Du coup, Morganson pencha à fond la bouteille et remplit le verre à ras le bord.

Lentement il but la merveilleuse liqueur, dont il sentait le feu lui mordre la langue, mettre dans sa gorge une vive chaleur et descendre, finalement, jusqu’à l’estomac, sa réconfortante et douce caresse.

— Toi, dis donc, tu as le scorbut ? interrogea le cabaretier.

— Je l’ai, c’est un fait… répondit Morganson. Mais si peu que rien. Je n’ai seulement pas commencé à enfler. J’espère arriver à Daya sans encombre et là, avec des légumes frais, j’arrêterai les progrès du mal.

— Toutes les déveines, alors ? riposta l’autre, en riant d’un bon gros rire sympathique. Toutes à la fois ? Pas de chiens, pas d’argent et, par-dessus le marché, le scorbut.

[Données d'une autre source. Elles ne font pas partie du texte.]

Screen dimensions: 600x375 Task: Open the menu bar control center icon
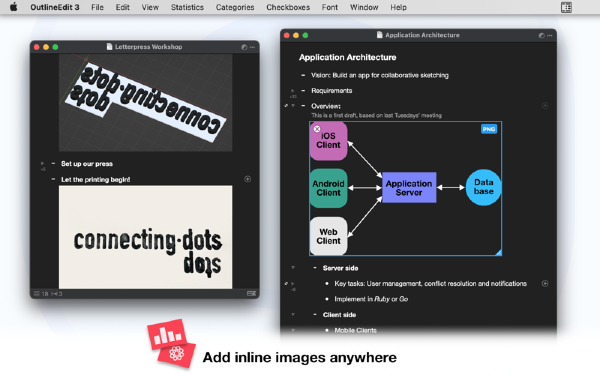[566, 7]
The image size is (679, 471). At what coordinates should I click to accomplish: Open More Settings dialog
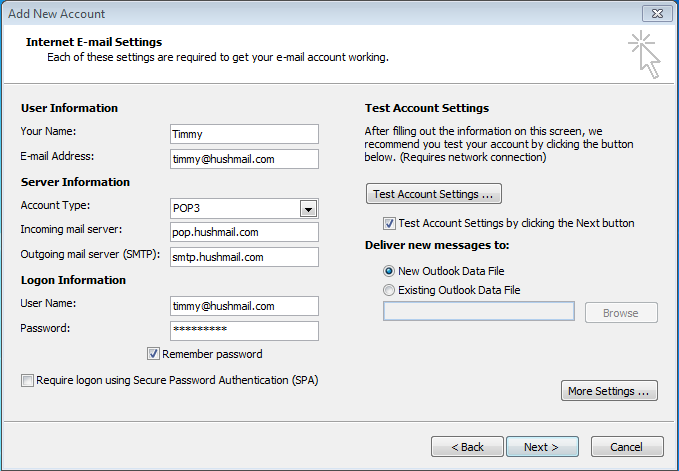pos(609,391)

Si j’étais de toi, je prendrais, sans plus attendre, de la tisane de bourgeons de sapin.

— C’est bien ce que je fais, affirma Morganson[1].

Au bout d’une demi-heure d’un bienfaisant repos, l’homme fit ses adieux à son hôte et quitta le cabaret. Il repassa sur son épaule écorchée la corde du traîneau et reprit, dans la direction du Sud, la piste du fleuve.208

  1. Rappelons que Jack London, au cours de son séjour au Klondike, a éprouvé lui-même les atteintes de la terrible maladie. (N. d. E.).